In jeder Versicherungsbranche steigen nach einer Zeit großer Schäden die Prämien. Das ist bei den Volatilitätsversicherern nicht anders. Nach einem Kurseinbruch am Aktienmarkt klettert die Volatilität zwar weit über ihr übliches Niveau. Doch nun können die Fonds das extrem teuer gewordene Gut Volatilität auch zu viel höheren Preisen verkaufen – und legen so die Basis für überdurchschnittlich hohe Erträge in den kommenden Wochen und Monaten. So lassen sich dann die Verluste wieder schnell aufholen.
„Nach einem Anstieg folgt immer irgendwann wieder ein Rückgang der Volatilität“, macht Randenborgh klar: „Es gibt eben keine Krise, die für immer tobt. Genauso wenig wie eine extrem ruhige Phase für immer währt.“
Diese Eigenschaft der Volatilität, zu ihrem Mittelwert zurückzukehren, könnte 2017 zu außergewöhnlichen Anlagegelegenheiten führen. Die Wahlen in Europa, die umstrittene Politik des US-Präsidenten Trump oder auch die anstehende Zinswende – es gibt viele Aspekte, die zu Unruhe an den Kapitalmärkten und einem deutlichen Anstieg der Volatilität führen könnten.

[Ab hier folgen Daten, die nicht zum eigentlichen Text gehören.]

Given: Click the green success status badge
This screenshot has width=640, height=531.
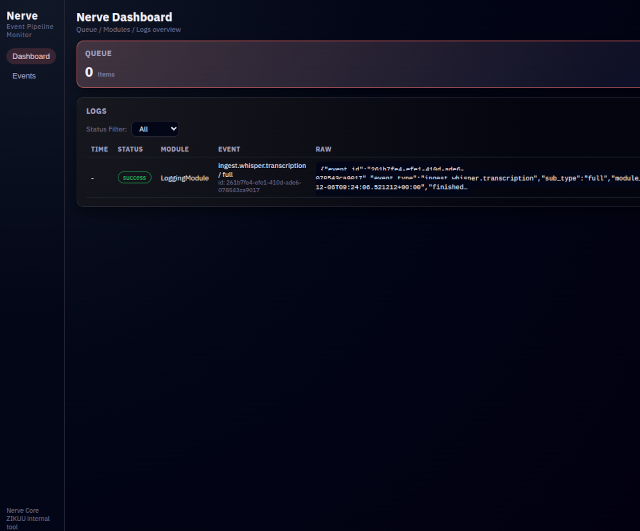Looking at the screenshot, I should tap(134, 177).
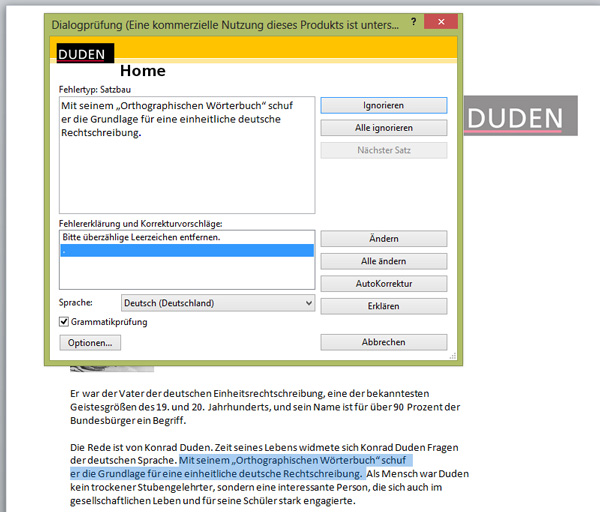Select the highlighted blue suggestion entry
This screenshot has height=512, width=600.
tap(187, 251)
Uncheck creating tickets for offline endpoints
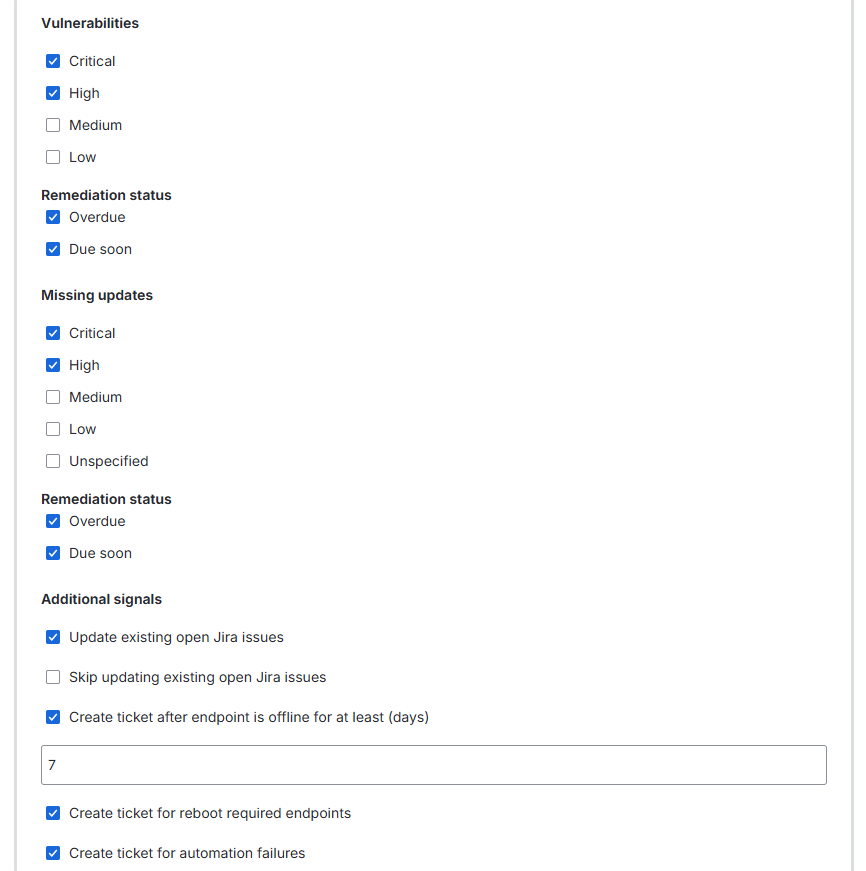This screenshot has width=866, height=871. (x=53, y=717)
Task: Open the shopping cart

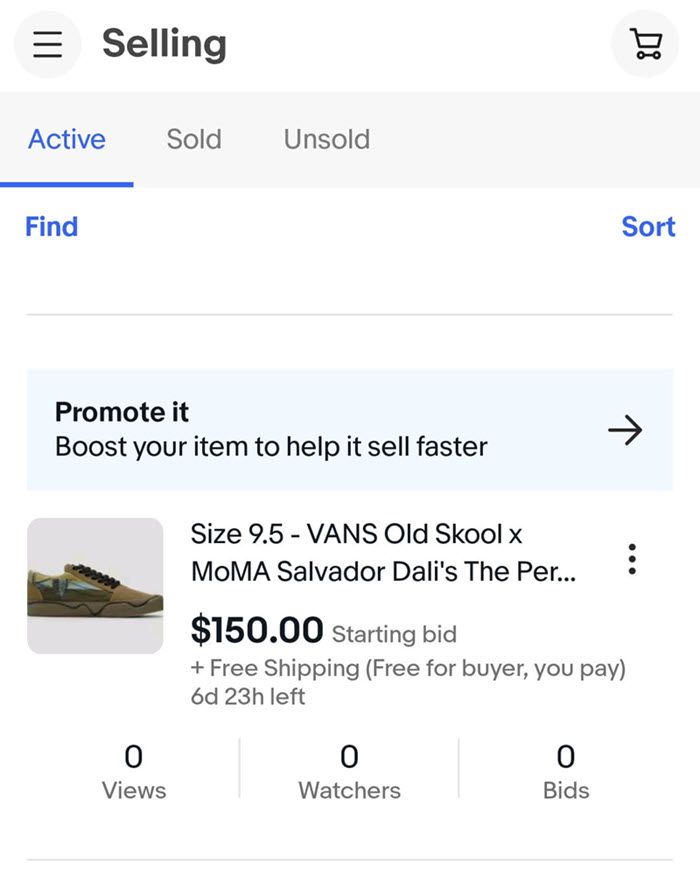Action: (x=645, y=44)
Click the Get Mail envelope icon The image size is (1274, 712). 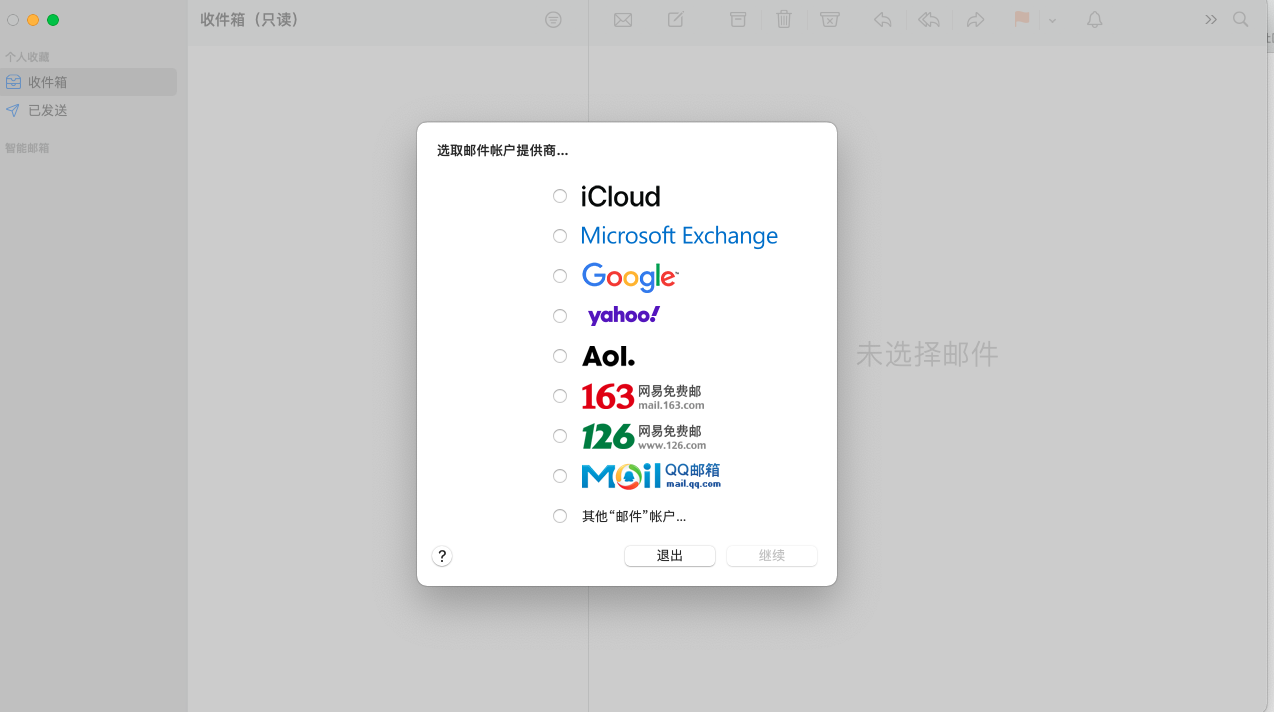tap(623, 20)
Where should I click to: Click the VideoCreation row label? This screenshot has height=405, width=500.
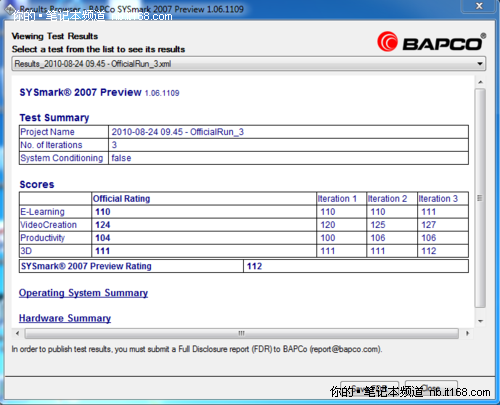point(49,225)
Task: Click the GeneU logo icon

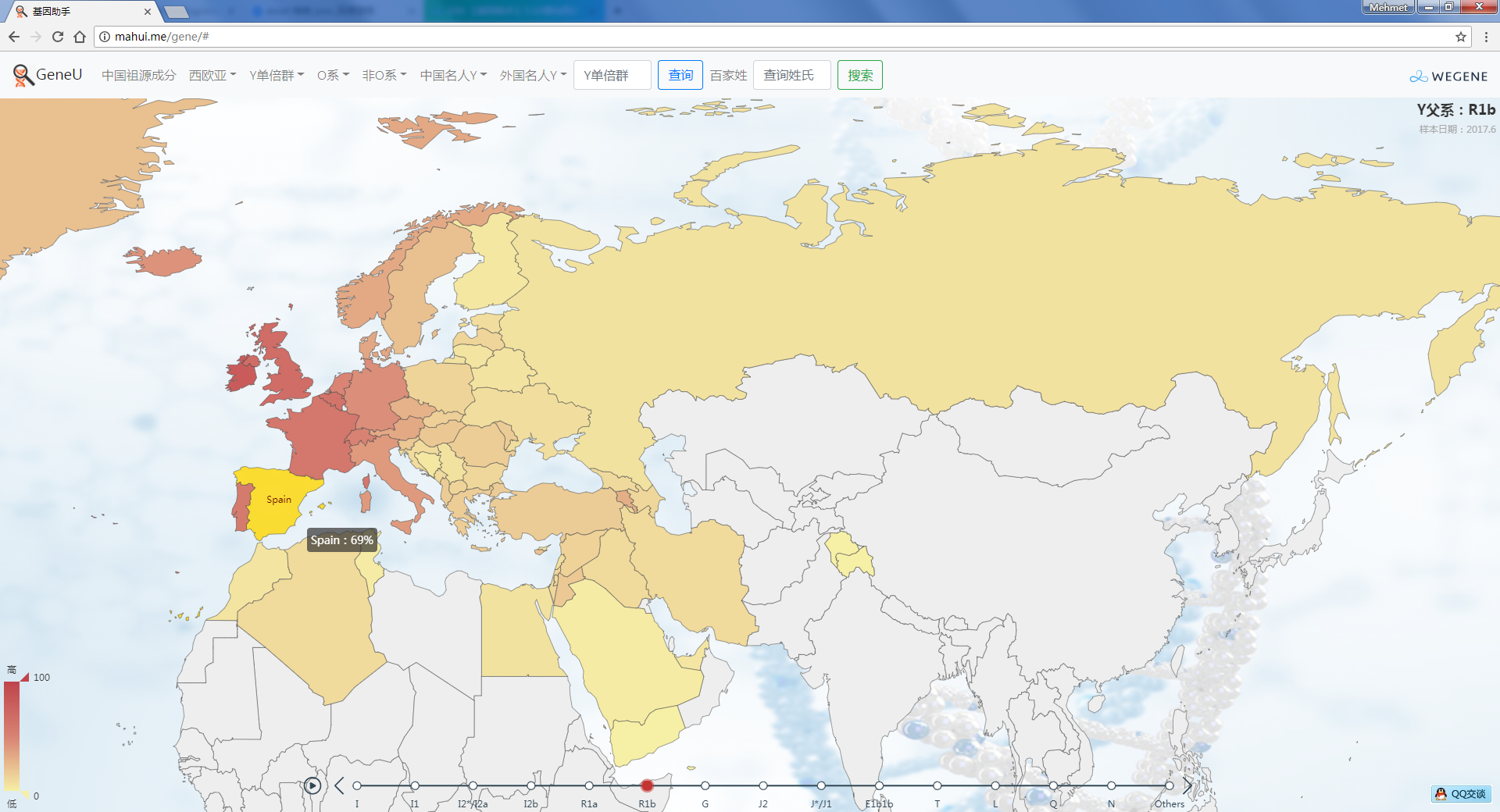Action: 23,75
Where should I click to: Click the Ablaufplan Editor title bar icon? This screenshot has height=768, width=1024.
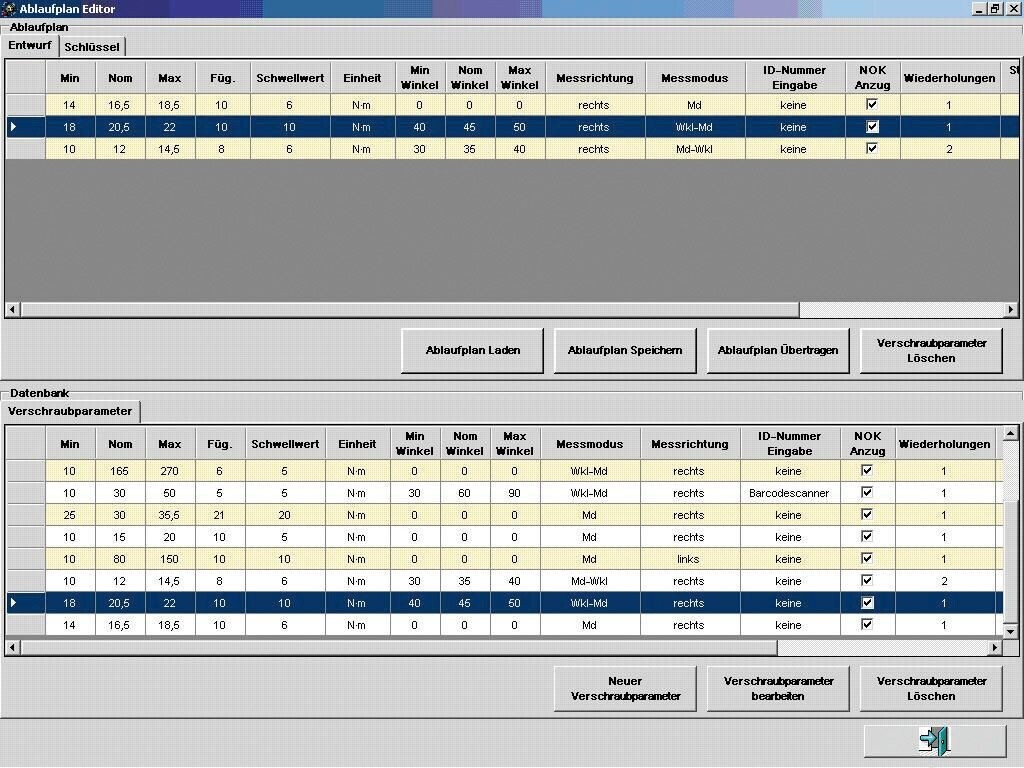(9, 9)
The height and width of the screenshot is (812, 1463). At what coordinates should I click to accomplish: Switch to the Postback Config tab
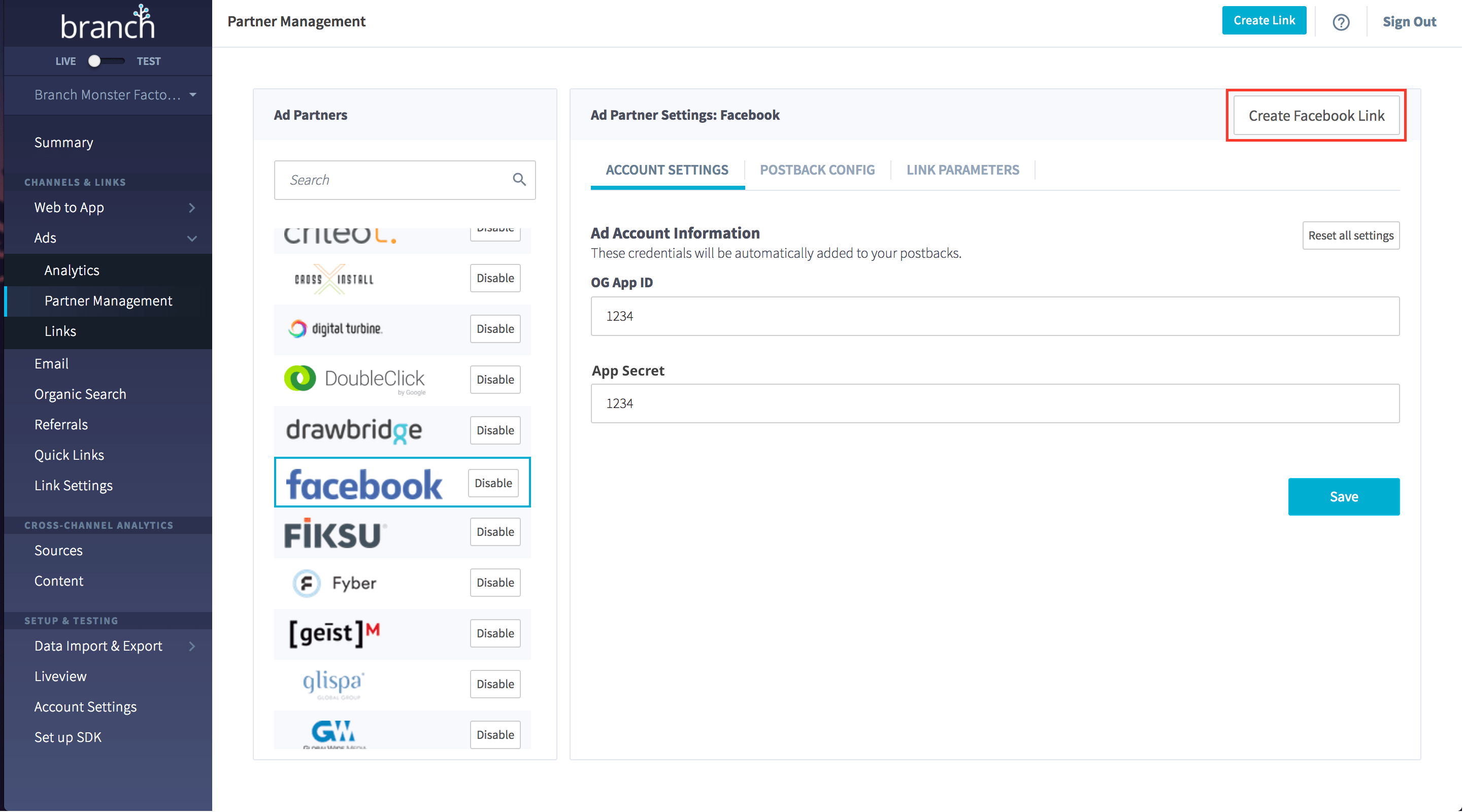click(x=817, y=170)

Es gilt nun, sich darauf vorzubereiten, gemeinsam mit dem Bankberater die Volatilitätsfonds zu analysieren und denjenigen „Versicherer“ auszuwählen, der am solidesten arbeitet und dessen Ansatz am besten zur eigenen Strategie passt. Um bereit zu sein, wenn außergewöhnliche Renditen locken.
Was ist eigentlich Volatilität?
Der Begriff Volatilität stammt vom Lateinischen „volare“ – „fliegen“. Sie wird in Prozent ausgedrückt und misst die Preisschwankungen in einer bestimmten Zeitperiode.
// 01. Historische und implizite Volatilität.
Grundsätzlich werden zwei Arten von Volatilität unterschieden: Die historische und die implizite Volatilität.
Die historische Volatilität gibt an, wie stark die Kurse in der Vergangenheit – zum Beispiel in den letzten 30 Tagen – tatsächlich geschwankt haben. Sie ist eine statistische Größe und entspricht der Standardabweichung einer vergangenen Kursreihe. In die historische Volatilität kann nicht investiert werden.
Die implizite Volatilität ist der wichtigste Faktor bei der Preisbildung von Optionen. Denn je stärker die Kurse schwanken, desto größer ist die Wahrscheinlichkeit, dass eine Option – das Recht, Wertpapiere zu kaufen oder zu verkaufen – in der Zukunft werthaltig wird. Steigen nun die Optionspreise, weil die Nachfrage zunimmt und sich zum Beispiel in einem Kurs-Crash plötzlich viel mehr Marktteilnehmer gegen Verluste absichern wollen, hat sich ja an den anderen Preisbestimmungsfaktoren einer Option, wie Zins oder Laufzeit, nichts geändert. Nur die Volatilität, die „implizit“ in der Option enthalten ist, ist gestiegen. In diese implizite Volatilität kann über den Umweg Futures und Optionen investiert werden.
Interessant ist: „Wir haben festgestellt, dass die in einem Monat erwartete implizite Volatilität im Durchschnitt drei Prozentpunkte über der dann in einem Monat tatsächlich realisierten liegt. Das lässt sich gewinnbringend ausnutzen“, erklärt Matthias van Randenborgh.
// 02. Merkmale des Verlaufs der statistischen Größe Volatilität.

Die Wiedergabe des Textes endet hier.